The holidays are here, and you’ve got to decide whether to pack up the car or buy that plane ticket to go visit grandma.

Which is greener, flying or driving? It depends. And it involves a little math.

Either way, it can be a fraught choice. Each metric ton of heat-trapping carbon dioxide — one traveler’s share of the emissions on a one-way flight from San Francisco to New York — shrinks summer sea ice by about 32 square feet, according to recent research. Cross-country driving isn’t much better.

So a trip to see that fancy tree at Rockefeller Center sacrifices a slab of the ice the size of a king mattress. A round trip visit to Bangalore, with a layover in Hong Kong, could melt a small apartment-sized piece of the Arctic.

But for Pacific coast travel, there’s a lesser of evils.

To explain, we compared the carbon that’s emitted by both forms of travel to two cities — Los Angeles and Seattle — using a calculator created by Atmosfair, a German nonprofit that offers carbon offsets for travel-related emissions.

Driving all alone in an average car? For both trips, that’s worse than flying.

Solo driving to and from Los Angeles in a 25-mpg car produces a bit more carbon dioxide than an equivalent flight — about 0.3 tons vs. 0.27 tons.

Similarly, driving alone to Seattle, round trip, also produces more carbon than flying — 0.64 tons vs. 0.51 tons.

But that conclusion flips if your vehicle is more fuel-savvy or if you invite others along on your drive to share the total emissions. Then flying is much worse.

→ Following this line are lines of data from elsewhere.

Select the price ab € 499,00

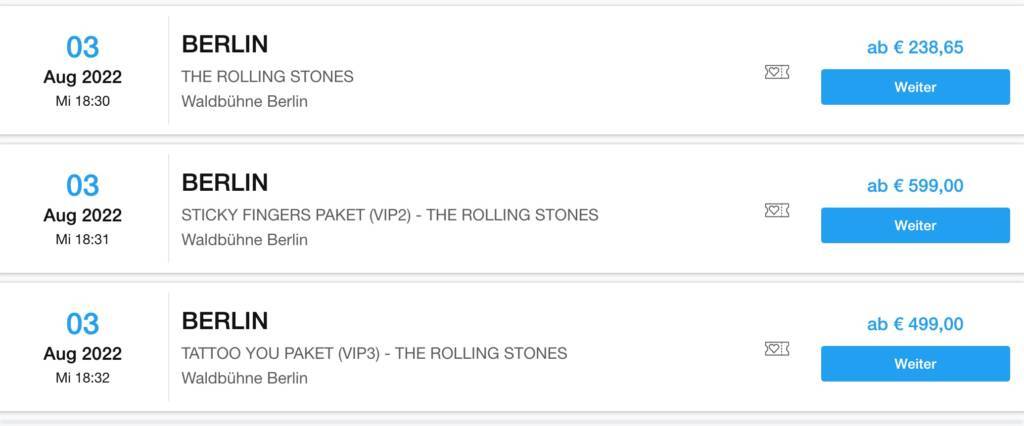click(915, 324)
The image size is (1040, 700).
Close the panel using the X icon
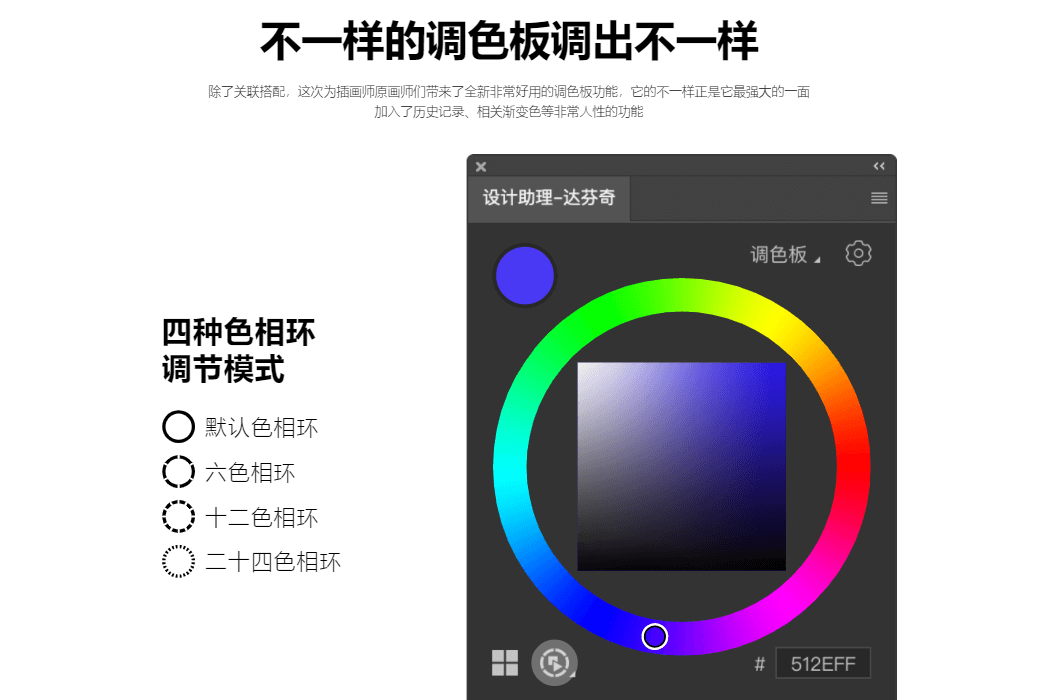481,167
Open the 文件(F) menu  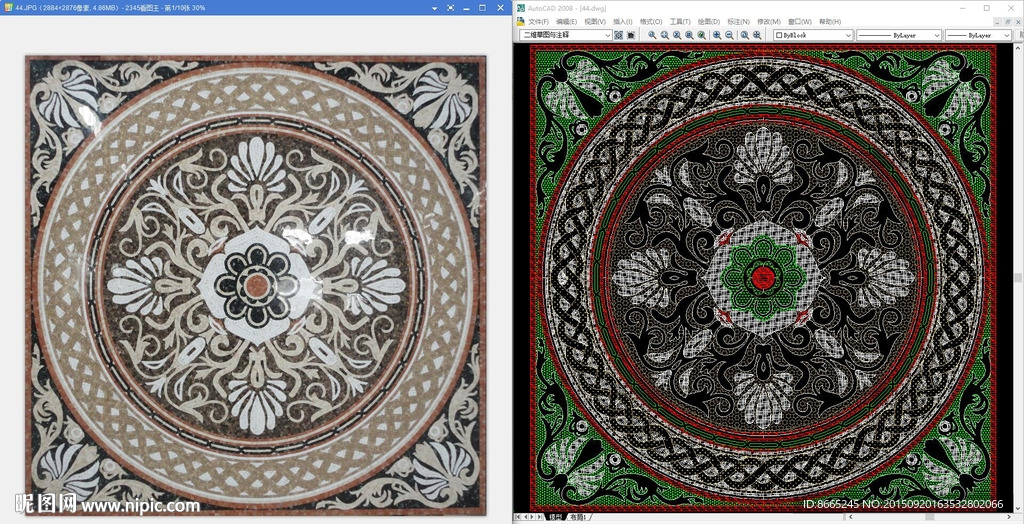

A new Prius, getting 53 miles per gallon on the highway, generates 0.14 tons of carbon on a trip to LA and back. That’s only half as much as flying.

If you’ve got someone else in your Prius, merely one-quarter as much carbon is emitted as two round-trip plane flights.

It gets even better with the new Tesla Model 3 with an advertised 132-mpg, the most energy-efficient vehicle on the road, according to Green Car Reports. It produces less than 0.06 tons of carbon on that trip to LA. That’s one-quarter as much as flying. For two passengers, that Tesla trip emits less than one-eighth as much carbon.

If Tesla’s seven-seater Model X SUV is packed full with friends, that could make a polar bear’s day.

What kind of vehicle melts more ice than a flight? A Ford 150 truck, for example. Averaging 16 mpg, it generates a whopping 0.46 tons of carbon — nearly double the 0.27 tons of carbon emitted in a flight to LA. A Hummer, Ferrari or Lamborghini are far worse.

Even if someone joins you in your pickup truck, you’re barely breaking even.

To be sure, it costs more carbon to go farther, whether driving or flying. A car trip from San Francisco to Seattle, at 810 miles, emits twice the carbon as a 378-mile trip to LA.

But longer flights are more efficient than shorter flights. That’s because taxiing, takeoff and landing are very fuel-intensive. And every plane has to climb to a minimum altitude, regardless of how far it goes after that.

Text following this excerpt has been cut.